Katsuhiko Ishibashi (石橋 克彦 Ishibashi Katsuhiko?, born August 8, 1944) is a professor in the Research Center for Urban Safety and Security in the Graduate School of Science at Kobe University, Japan and a seismologist who has written extensively in the areas of seismicity and seismotectonics in and around the Japanese Islands. He recently coined the term genpatsu-shinsai (原発震災), from the Japanese words for "nuclear power" and "quake disaster".
Katsuhiko Ishibashi has said that Japan’s history of nuclear accidents stems from an overconfidence in plant engineering.
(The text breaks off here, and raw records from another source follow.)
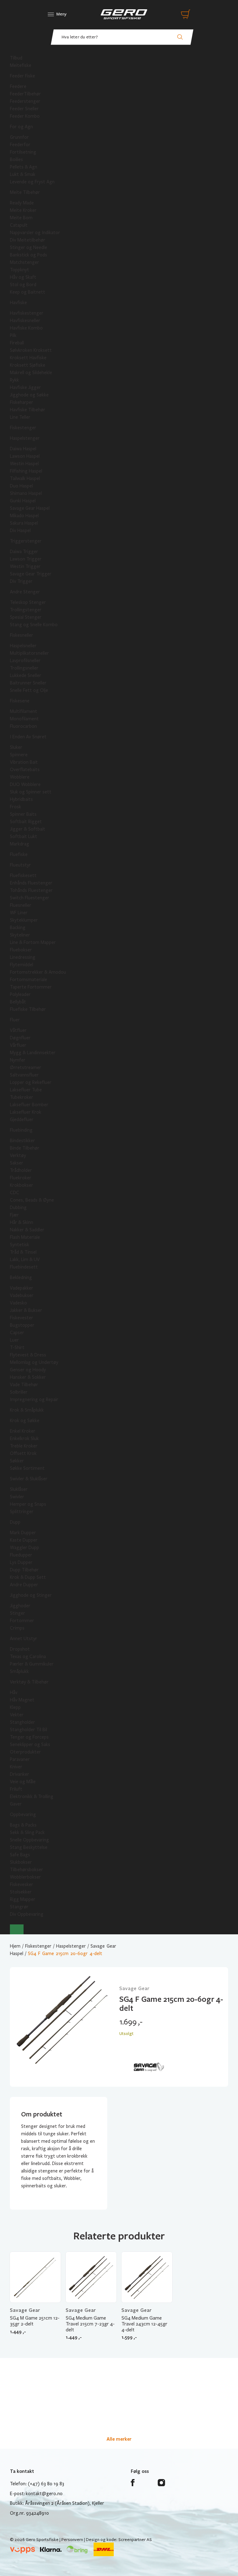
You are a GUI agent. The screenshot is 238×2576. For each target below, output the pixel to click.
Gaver (16, 1804)
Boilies (16, 159)
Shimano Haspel (26, 493)
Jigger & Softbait (27, 829)
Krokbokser (21, 1185)
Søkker (17, 1461)
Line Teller (20, 417)
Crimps (17, 1628)
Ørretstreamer (25, 1067)
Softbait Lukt (23, 836)
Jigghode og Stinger (31, 1595)
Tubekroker (21, 1097)
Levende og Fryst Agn (32, 182)
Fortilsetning (23, 152)
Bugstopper (22, 1325)
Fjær (14, 1215)
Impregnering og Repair (34, 1399)
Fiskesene (19, 701)
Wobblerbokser (25, 1877)
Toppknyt (19, 270)
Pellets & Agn (23, 167)
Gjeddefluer (21, 1119)
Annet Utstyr (23, 1638)
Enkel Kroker (22, 1431)
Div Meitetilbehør (27, 240)
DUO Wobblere (25, 784)
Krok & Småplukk (27, 1410)
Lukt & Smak (22, 174)
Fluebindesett (24, 1267)
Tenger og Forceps (29, 1737)
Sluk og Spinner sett (30, 792)
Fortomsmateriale (28, 979)
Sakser (16, 1163)
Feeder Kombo (25, 116)
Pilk (13, 335)
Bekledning (21, 1277)
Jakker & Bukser (26, 1310)
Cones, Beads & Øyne (32, 1200)
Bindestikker (22, 1140)
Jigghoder (20, 1606)
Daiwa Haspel (23, 449)
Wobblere (19, 777)
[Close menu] (17, 1929)
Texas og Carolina (28, 1656)
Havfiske (18, 302)
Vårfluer (18, 1045)
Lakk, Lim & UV (25, 1259)
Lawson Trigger (26, 559)
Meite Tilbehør (25, 192)
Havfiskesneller (25, 320)
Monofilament (24, 719)
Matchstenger (24, 262)
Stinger (17, 1613)
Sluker (16, 747)
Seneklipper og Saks (30, 1744)
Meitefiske (20, 65)
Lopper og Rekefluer (30, 1082)
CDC (14, 1192)
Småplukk (19, 1671)
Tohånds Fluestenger (31, 890)
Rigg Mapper (22, 1899)
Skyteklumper (24, 920)
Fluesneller (20, 905)
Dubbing (18, 1207)
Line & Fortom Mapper (33, 942)
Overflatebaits (25, 769)
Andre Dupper (24, 1584)
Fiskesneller (21, 635)
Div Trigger (21, 581)
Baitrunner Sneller (28, 683)
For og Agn (21, 126)
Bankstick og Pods (28, 255)
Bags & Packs (23, 1825)
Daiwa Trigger (24, 551)
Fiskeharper (21, 402)
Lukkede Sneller (25, 675)
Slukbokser (21, 1862)
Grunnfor (19, 137)
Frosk (15, 807)
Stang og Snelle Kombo (34, 624)
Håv (13, 1692)
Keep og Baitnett (27, 292)
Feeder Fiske (22, 76)
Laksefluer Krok (25, 1112)
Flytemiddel (21, 964)
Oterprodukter (25, 1752)
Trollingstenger (26, 610)
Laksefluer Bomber (29, 1104)
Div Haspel (20, 530)
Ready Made (22, 203)
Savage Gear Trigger (30, 574)
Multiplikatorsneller (29, 653)
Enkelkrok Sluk (24, 1438)
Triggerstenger (26, 541)
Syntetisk (19, 1244)
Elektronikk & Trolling (31, 1796)
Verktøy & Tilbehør (29, 1682)
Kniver (16, 1767)
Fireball (17, 343)
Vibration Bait (24, 762)
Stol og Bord (23, 284)
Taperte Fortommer (31, 987)
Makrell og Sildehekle (31, 372)
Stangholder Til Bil (28, 1729)
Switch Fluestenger (29, 898)
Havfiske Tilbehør (27, 410)
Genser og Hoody (28, 1370)
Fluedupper (21, 1555)
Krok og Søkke (24, 1420)
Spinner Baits (23, 814)
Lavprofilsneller (25, 660)
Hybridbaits (21, 799)
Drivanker (19, 1774)
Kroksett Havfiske (28, 357)
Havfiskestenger (26, 313)
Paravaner (20, 1759)
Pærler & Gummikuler (32, 1664)
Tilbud (16, 58)
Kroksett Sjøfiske (27, 365)
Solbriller (19, 1392)
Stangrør (19, 1907)
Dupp (15, 1522)
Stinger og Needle (28, 247)
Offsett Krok (23, 1453)
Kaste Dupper (23, 1540)
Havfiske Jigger (25, 387)
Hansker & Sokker (28, 1377)
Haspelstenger (25, 438)
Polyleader (20, 994)
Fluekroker (20, 1178)
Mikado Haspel (24, 515)
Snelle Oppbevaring (29, 1840)
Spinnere (19, 755)
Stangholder (22, 1722)
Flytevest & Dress (28, 1355)
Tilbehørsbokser (26, 1869)
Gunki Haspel (23, 501)
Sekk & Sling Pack (27, 1832)
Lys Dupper (21, 1562)
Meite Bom (21, 217)
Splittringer (21, 1511)
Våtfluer (18, 1030)
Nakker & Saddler (27, 1230)
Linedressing (22, 957)
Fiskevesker (21, 1884)
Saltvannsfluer (24, 1075)
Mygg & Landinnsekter (32, 1052)
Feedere (18, 86)
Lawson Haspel (25, 456)
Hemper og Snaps (28, 1504)
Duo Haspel (21, 486)
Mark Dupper (23, 1532)
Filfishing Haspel (26, 471)
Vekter (17, 1715)
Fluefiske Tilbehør (28, 1009)
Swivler (17, 1497)
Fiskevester (21, 1318)
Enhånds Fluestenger (31, 883)
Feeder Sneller (24, 108)
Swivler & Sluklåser (28, 1479)
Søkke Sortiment (27, 1468)
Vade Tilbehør (24, 1384)
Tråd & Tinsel (23, 1252)
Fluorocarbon (23, 726)
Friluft (16, 1789)
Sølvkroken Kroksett (31, 350)
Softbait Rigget (26, 821)
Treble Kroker (23, 1446)
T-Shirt (17, 1347)
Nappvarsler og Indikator (35, 232)
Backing (17, 927)
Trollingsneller (24, 668)
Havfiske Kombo (26, 328)
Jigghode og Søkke (29, 395)
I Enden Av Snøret (28, 737)
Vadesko (18, 1303)
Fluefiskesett (23, 875)
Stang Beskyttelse (28, 1847)
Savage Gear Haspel (30, 508)
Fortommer (22, 1620)
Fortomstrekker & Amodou (38, 972)
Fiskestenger (23, 427)
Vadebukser (21, 1295)
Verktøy (18, 1155)
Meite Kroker (23, 210)
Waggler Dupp (24, 1547)
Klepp (15, 1707)
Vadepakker (21, 1288)
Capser (17, 1332)
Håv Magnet (22, 1700)
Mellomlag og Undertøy (34, 1362)
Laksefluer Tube (26, 1090)
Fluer (15, 1020)
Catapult (19, 225)
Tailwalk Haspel (25, 478)
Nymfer (17, 1060)
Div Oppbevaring (26, 1914)
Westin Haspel (24, 463)
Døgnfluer (20, 1038)
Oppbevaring (23, 1814)
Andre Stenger (25, 592)
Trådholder (21, 1170)
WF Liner (19, 912)
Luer (14, 1340)
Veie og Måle (23, 1781)
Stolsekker (21, 1892)
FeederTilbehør (25, 94)
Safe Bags (20, 1855)
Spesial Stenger (26, 617)
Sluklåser (19, 1489)
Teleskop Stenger (28, 602)
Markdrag (19, 844)
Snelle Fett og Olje (29, 690)
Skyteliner (20, 935)
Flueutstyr (20, 865)
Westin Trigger (25, 566)
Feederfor (20, 144)
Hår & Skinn (21, 1222)
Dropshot (20, 1649)
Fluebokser (21, 950)
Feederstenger (25, 101)
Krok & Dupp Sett (28, 1577)
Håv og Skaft (23, 277)
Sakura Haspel (24, 523)
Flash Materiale (25, 1237)
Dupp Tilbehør (24, 1570)
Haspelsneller (23, 645)
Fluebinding (21, 1130)
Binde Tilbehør (24, 1148)
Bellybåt (18, 1002)
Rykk (14, 380)
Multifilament (23, 711)
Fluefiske (19, 854)
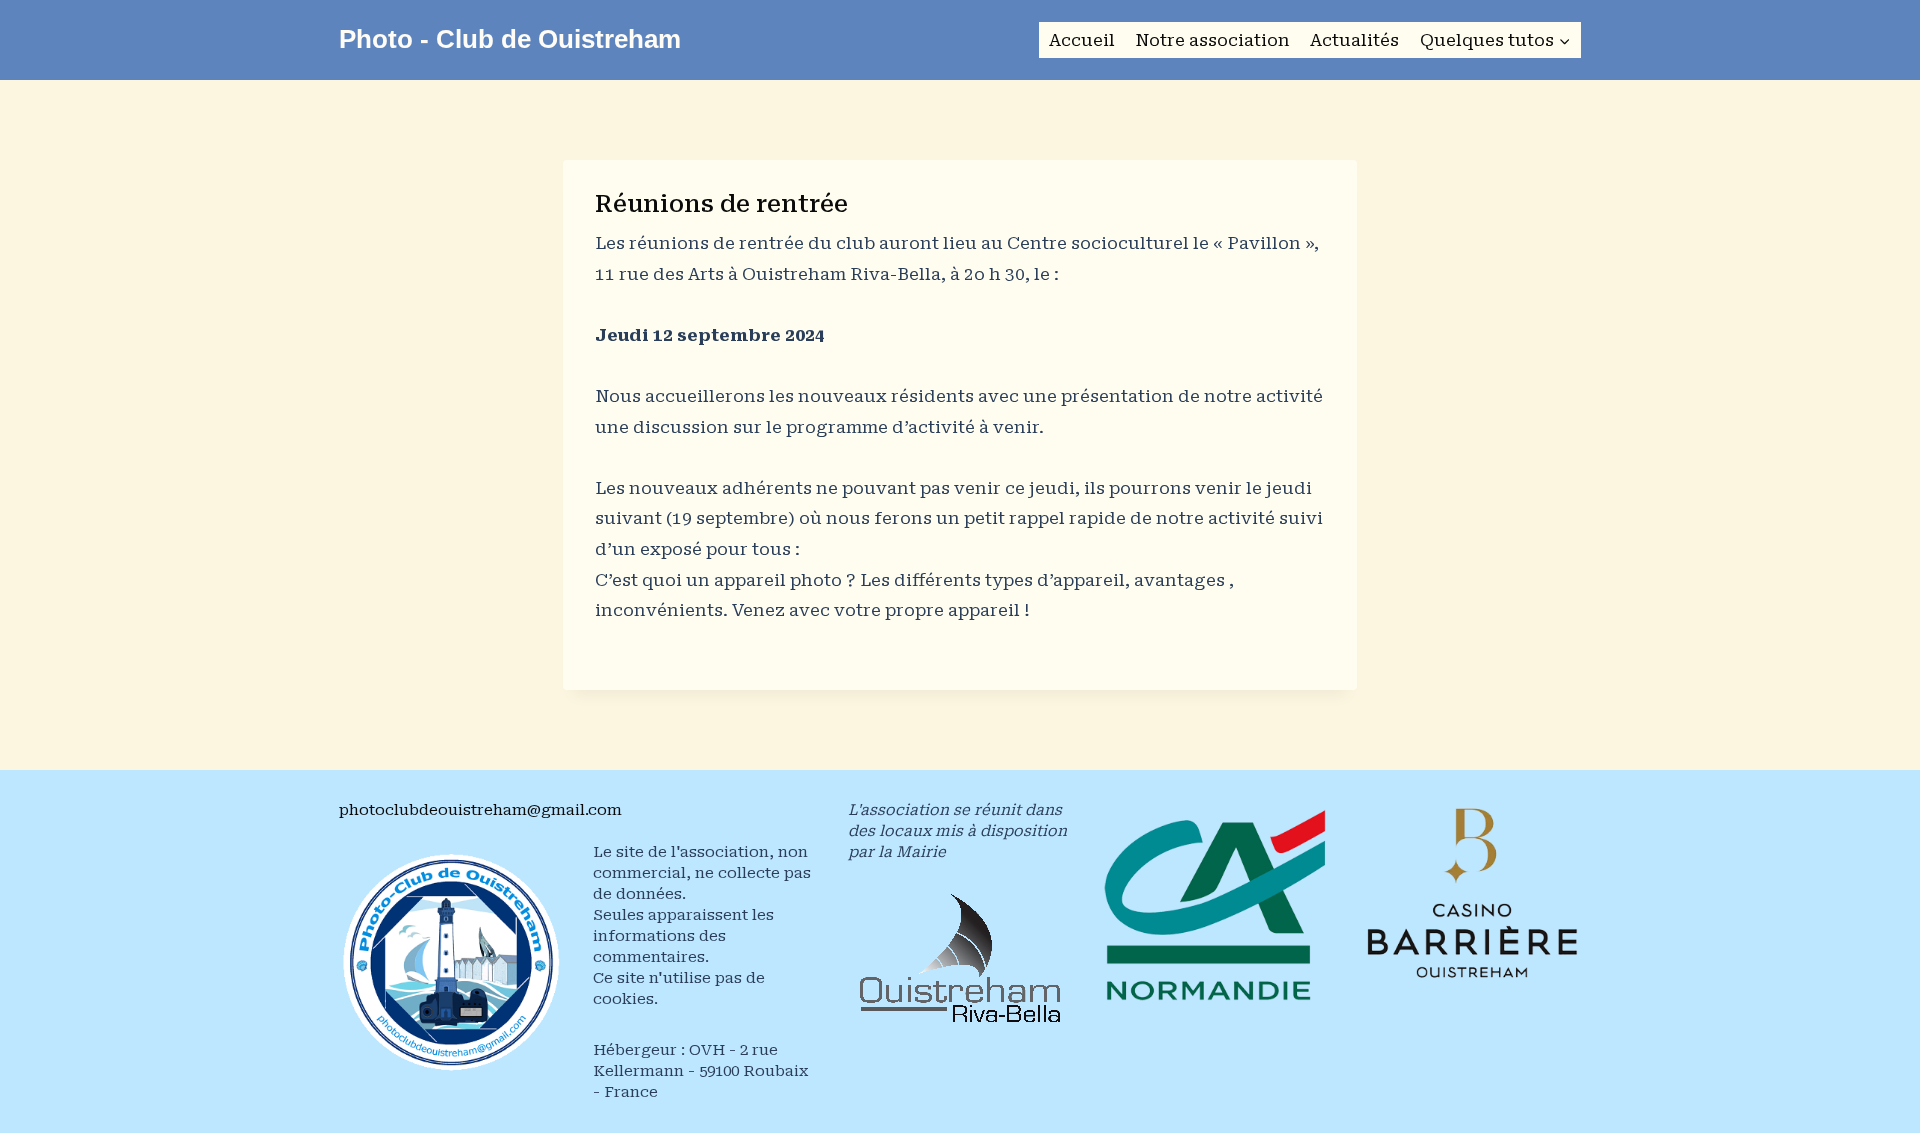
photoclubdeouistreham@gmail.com (480, 810)
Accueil (1082, 40)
He was a member of a 2006 Japanese government subcommittee charged with revising the national guidelines on the earthquake-resistance of nuclear power plants, published in 2007. His proposal that the committee should review the standards for surveying active faults was rejected and, at the committee's final meeting he resigned claiming that the review process was "unscientific" and the outcome rigged to suit the interests of the Japan Electric Association, which had 11 of its committee members on the 19-member government subcommittee and that among other problems the guide was "seriously flawed" as a consequence because it underestimated the design basis earthquake ground motion.
In May 2011, he said: "If Japan had faced up to the dangers earlier, we could have prevented Fukushima".